Com essa filosofia de trabalho as polícias militares têm disponibilizado seus efetivos quer do ponto
de vista operacional ou mesmo da área de planejamento para que as guardas consigam mais
eficientemente cumprir a sua missão ao tempo em que as guardas colocam à disposição das polícias
militares, além de seus efetivos, recursos materiais aparelhando as unidades militares, aquelas
menores que muitas vezes carecem de apoio material.
Com esse entendimento as guardas municipais integraram-se no exercício da preservação da ordem
pública passando a trabalhar com os demais órgãos do Estado praticando a sua parcela de poder de
3. polícia e a do Estado, mesmo que residualmente. Até por que se todo cidadão, de certo modo, tem
parcela do poder de polícia para, quando quiser, prender quem quer que esteja em flagrante, a
fortiori, a Guarda Municipal, como corpo policial que é, muito mais.
Bem ou mal as guardas municipais enquadram-se perfeitamente no conceito de polícia praticando a
atividade da Administração Pública, dirigida a concretizar, na esfera administrativa,
independentemente da sanção penal, as limitações impostas pela lei à liberdade dos particulares, ao
superior interesse da conservação da ordem, da segurança geral, da paz social e de qualquer outro
bem, tutelado pelas disposições penais. O objetivo das guardas, assim como das polícias é limitado
a atividade de assegurar, de manter ou de restabelecer a ordem no Município, Estados e País.

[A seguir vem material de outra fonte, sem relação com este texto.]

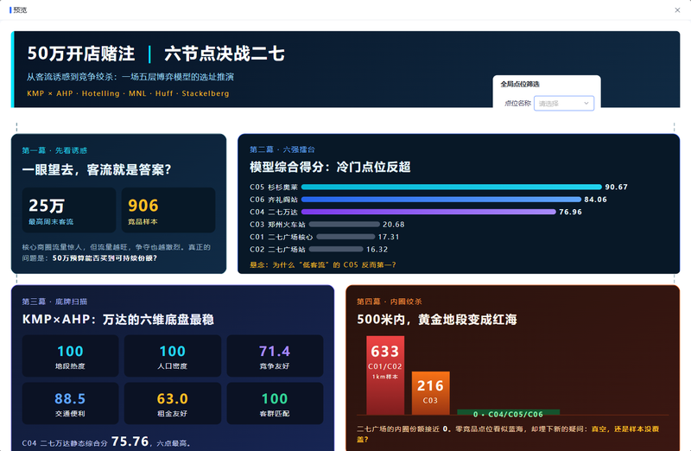Expand the dropdown chevron arrow in filter

tap(586, 103)
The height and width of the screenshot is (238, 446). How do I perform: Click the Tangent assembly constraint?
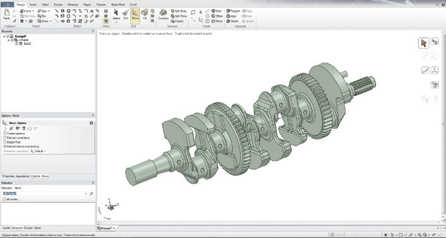pos(234,11)
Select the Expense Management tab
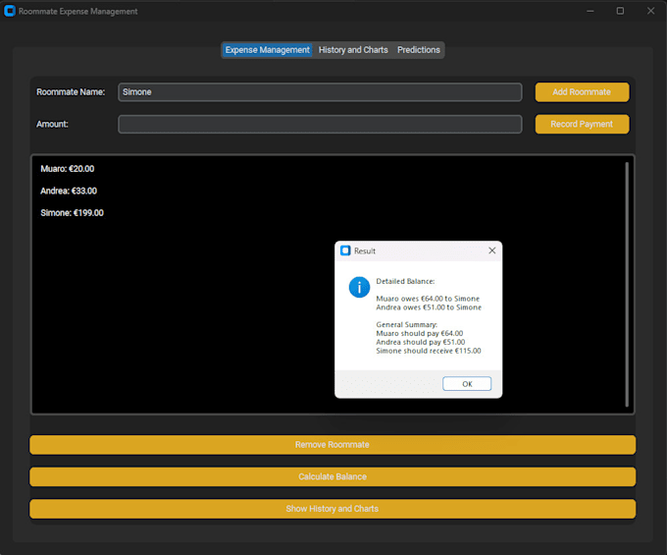Screen dimensions: 667x555 point(267,50)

Quando se trata da proteção de bens, instalações e serviços, a ação policial das guardas municipais
não pode ficar restrita aos aspectos constitucionais, porque na prática, evita a ação deletéria de
pessoas que procuram destruir, desestabilizar ou paralisar serviços públicos comunais e se percebe
que determinado indivíduo pretende, além de danificar bens e instalações, praticar outros delitos, o
combate ao crime se impõe, porque existe estreita relação entre os três aspectos apontados e o
agente do crime, que pretende atingi-los, de qualquer modo.

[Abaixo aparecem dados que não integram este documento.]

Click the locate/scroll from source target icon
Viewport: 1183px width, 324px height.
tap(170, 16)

O que está bem claro, hoje, é que o recrudescimento da criminalidade, a dificuldade da polícia
preventiva e repressiva, leva as guardas municipais para as ruas do município e obriga-as a
desempenharem serviços outrora privativos da Polícia Militar.
A atual constituição erigiu as regra jurídica constitucional e não proibiu a atuação das guardas
municipais no campo da Segurança Pública, mas ao contrário a interpretação sistemática de todo o
título reservado a segurança pública, revela, ao intérprete, que a preservação da ordem pública
compreende a proteção das pessoas e do patrimônio, dos bens, instalações e serviços.
Daí, concluir-se, de imediato, que a ação da Guarda Municipal pode e deve incidir sobre todo
aquele que atente contra a ordem pública, procurando desestabilizar o bom funcionamento do
serviço público municipal danificando bens e instalações ou vendendo drogas em parque,
prostituindo adolescentes pelas ruas das cidades. Seria censurável o integrante da Guarda Municipal
não intervir em situações que tal, apenas por que não tem o poder de polícia.
Ensina Roger Bonnard que, em matéria de polícia, a competência não deve ser reservada
exclusivamente nem ao poder central, nem as autoridades administrativas locais. Deve haver,
quanto a esse particular, uma repartição da competência entre essas diferentes autoridades.
Preciso é entender que a criação das guardas municipais foi para ajudar as Polícias Militares em sua
tarefa que antes, além das ruas e logradouros dos municípios cuidava das escolas e também dos
parques. A atuação das Guardas deixou-as mais livres para atacarem ostensivamente a criminalidade
que cresce assustadoramente em todos os municípios brasileiros.